■ **Stated task**: In the excerpt below about the Belcher Unit gas wells, what penalty does Order No. 237085 assess against production?

■ **Excerpt provided**:
↓↓↓

This cause concerns interpretation of the maximum permitted production for two gas wells established by three orders issued by the Oklahoma Corporation Commission (Corporation Commission).5 The orders cover an irregular 1,000 acre drilling and spacing unit (Belcher Unit) consisting of the E/2 E/2 of Section 22, all of Section 23, the N/2 N/2 of Section 26, and the NE/4 NE/4 of Section 27, all in Township 5N, Range 11W, Caddo County, Oklahoma. Two of the orders concern the Belcher No. 2 (increased density well) and were issued on April 20, 1983. Order No. 237086 provides for the drilling of the increased density well in the Belcher Unit. Order No. 237085 provides for the Belcher No. 2 to be drilled off-pattern, and assesses a twenty-five percent penalty against production. The third order relates to the Belcher No. 1 and was issued on January 26, 1984. Order No. 252636 (hardship order) recognizes the Belcher No. 1 as a hardship well. The cause turns on whether the hardship well order created a separate rate of production for the Belcher No. 1.

The original well in the Belcher Unit, the Belcher No. 1, was completed in 1973. The increased density well, the Belcher No. 2, [779]*779was completed in 1983 as an off-pattern well. As a result of a work-over operation, the Belcher No. 1 began to experience down-hole problems. After application by the appellant, Forest Oil Corporation (Forest),6 the Corporation Commission granted the No. 1 well hardship status as a distressed well on January 26, 1984. In 1987, the Corporation Commission staff questioned the continued need to classify the Belcher No. 1 as a hardship well. Issues were also raised concerning the production allowable for the Belcher Unit.

↑↑↑

■ **Stored data**:
↓↓↓

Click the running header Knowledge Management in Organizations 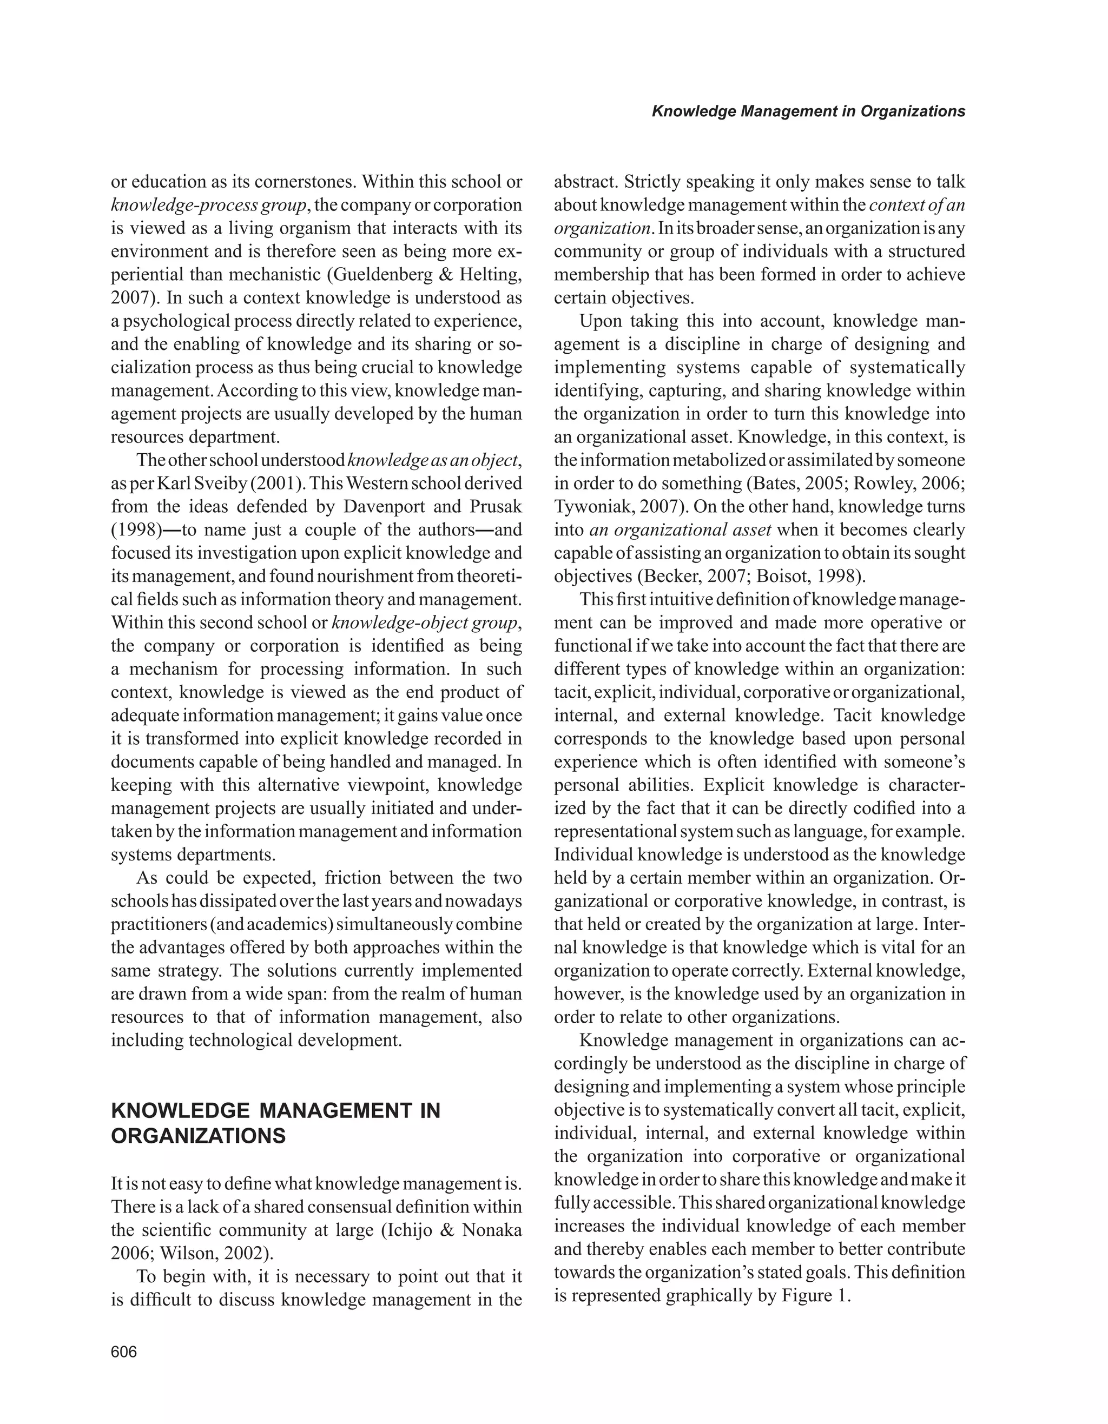coord(808,111)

↑↑↑

■ **Result for this task**: A twenty-five percent penalty.